Start of Data

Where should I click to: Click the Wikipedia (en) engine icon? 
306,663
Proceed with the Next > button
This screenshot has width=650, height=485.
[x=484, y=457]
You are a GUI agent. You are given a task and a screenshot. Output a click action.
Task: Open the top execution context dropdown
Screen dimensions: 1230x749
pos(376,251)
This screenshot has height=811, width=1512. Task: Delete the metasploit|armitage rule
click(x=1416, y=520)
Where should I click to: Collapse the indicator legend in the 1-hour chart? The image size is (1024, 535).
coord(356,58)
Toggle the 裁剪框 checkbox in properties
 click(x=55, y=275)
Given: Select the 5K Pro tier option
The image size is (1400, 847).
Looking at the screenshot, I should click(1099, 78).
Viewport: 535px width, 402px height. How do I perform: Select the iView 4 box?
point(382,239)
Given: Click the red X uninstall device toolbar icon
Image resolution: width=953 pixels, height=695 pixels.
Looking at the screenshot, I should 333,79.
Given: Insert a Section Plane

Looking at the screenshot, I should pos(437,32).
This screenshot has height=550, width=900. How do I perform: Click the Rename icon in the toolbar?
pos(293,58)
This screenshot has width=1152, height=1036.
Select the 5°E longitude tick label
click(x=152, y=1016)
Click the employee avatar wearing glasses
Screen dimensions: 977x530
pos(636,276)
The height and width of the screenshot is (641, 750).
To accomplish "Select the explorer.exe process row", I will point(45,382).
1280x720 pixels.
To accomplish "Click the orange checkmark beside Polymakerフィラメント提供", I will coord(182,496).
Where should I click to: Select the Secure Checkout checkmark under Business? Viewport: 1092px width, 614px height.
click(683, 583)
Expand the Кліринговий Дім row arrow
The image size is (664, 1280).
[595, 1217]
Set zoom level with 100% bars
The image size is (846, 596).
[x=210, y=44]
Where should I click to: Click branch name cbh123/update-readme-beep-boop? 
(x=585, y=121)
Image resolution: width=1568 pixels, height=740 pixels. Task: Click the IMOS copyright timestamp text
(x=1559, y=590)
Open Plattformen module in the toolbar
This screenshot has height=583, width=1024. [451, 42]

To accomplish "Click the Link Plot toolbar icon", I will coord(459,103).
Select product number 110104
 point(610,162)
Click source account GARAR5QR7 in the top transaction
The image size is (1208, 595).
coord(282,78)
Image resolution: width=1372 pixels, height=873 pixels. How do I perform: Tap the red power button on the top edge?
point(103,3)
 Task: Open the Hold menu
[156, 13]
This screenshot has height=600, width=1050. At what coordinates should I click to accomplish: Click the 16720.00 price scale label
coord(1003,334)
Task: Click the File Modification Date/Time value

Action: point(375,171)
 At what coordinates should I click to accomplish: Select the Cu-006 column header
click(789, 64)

End of Data

## [Problem details]
An exact copy of every record is what the answer must contain.

## [Solution for this task]
Where should I click to: Click the Wikipedia (en) engine icon? 
306,663
Proceed with the Next > button
This screenshot has width=650, height=485.
[x=484, y=457]
You are a GUI agent. You are given a task and a screenshot. Output a click action.
Task: Open the top execution context dropdown
Screen dimensions: 1230x749
pos(376,251)
This screenshot has height=811, width=1512. Task: Delete the metasploit|armitage rule
click(x=1416, y=520)
Where should I click to: Collapse the indicator legend in the 1-hour chart? The image size is (1024, 535).
coord(356,58)
Toggle the 裁剪框 checkbox in properties
 click(x=55, y=275)
Given: Select the 5K Pro tier option
The image size is (1400, 847).
Looking at the screenshot, I should click(1099, 78).
Viewport: 535px width, 402px height. How do I perform: Select the iView 4 box?
point(382,239)
Given: Click the red X uninstall device toolbar icon
Image resolution: width=953 pixels, height=695 pixels.
Looking at the screenshot, I should 333,79.
Given: Insert a Section Plane

Looking at the screenshot, I should pos(437,32).
This screenshot has height=550, width=900. How do I perform: Click the Rename icon in the toolbar?
pos(293,58)
This screenshot has width=1152, height=1036.
Select the 5°E longitude tick label
click(x=152, y=1016)
Click the employee avatar wearing glasses
Screen dimensions: 977x530
pos(636,276)
The height and width of the screenshot is (641, 750).
To accomplish "Select the explorer.exe process row", I will point(45,382).
1280x720 pixels.
To accomplish "Click the orange checkmark beside Polymakerフィラメント提供", I will coord(182,496).
Where should I click to: Select the Secure Checkout checkmark under Business? Viewport: 1092px width, 614px height.
click(683, 583)
Expand the Кліринговий Дім row arrow
The image size is (664, 1280).
[595, 1217]
Set zoom level with 100% bars
The image size is (846, 596).
[x=210, y=44]
Where should I click to: Click branch name cbh123/update-readme-beep-boop? 
(x=585, y=121)
Image resolution: width=1568 pixels, height=740 pixels. Task: Click the IMOS copyright timestamp text
(x=1559, y=590)
Open Plattformen module in the toolbar
This screenshot has height=583, width=1024. [451, 42]

To accomplish "Click the Link Plot toolbar icon", I will coord(459,103).
Select product number 110104
 point(610,162)
Click source account GARAR5QR7 in the top transaction
The image size is (1208, 595).
coord(282,78)
Image resolution: width=1372 pixels, height=873 pixels. How do I perform: Tap the red power button on the top edge?
point(103,3)
 Task: Open the Hold menu
[156, 13]
This screenshot has height=600, width=1050. At what coordinates should I click to accomplish: Click the 16720.00 price scale label
coord(1003,334)
Task: Click the File Modification Date/Time value

Action: point(375,171)
 At what coordinates should I click to accomplish: Select the Cu-006 column header
click(789, 64)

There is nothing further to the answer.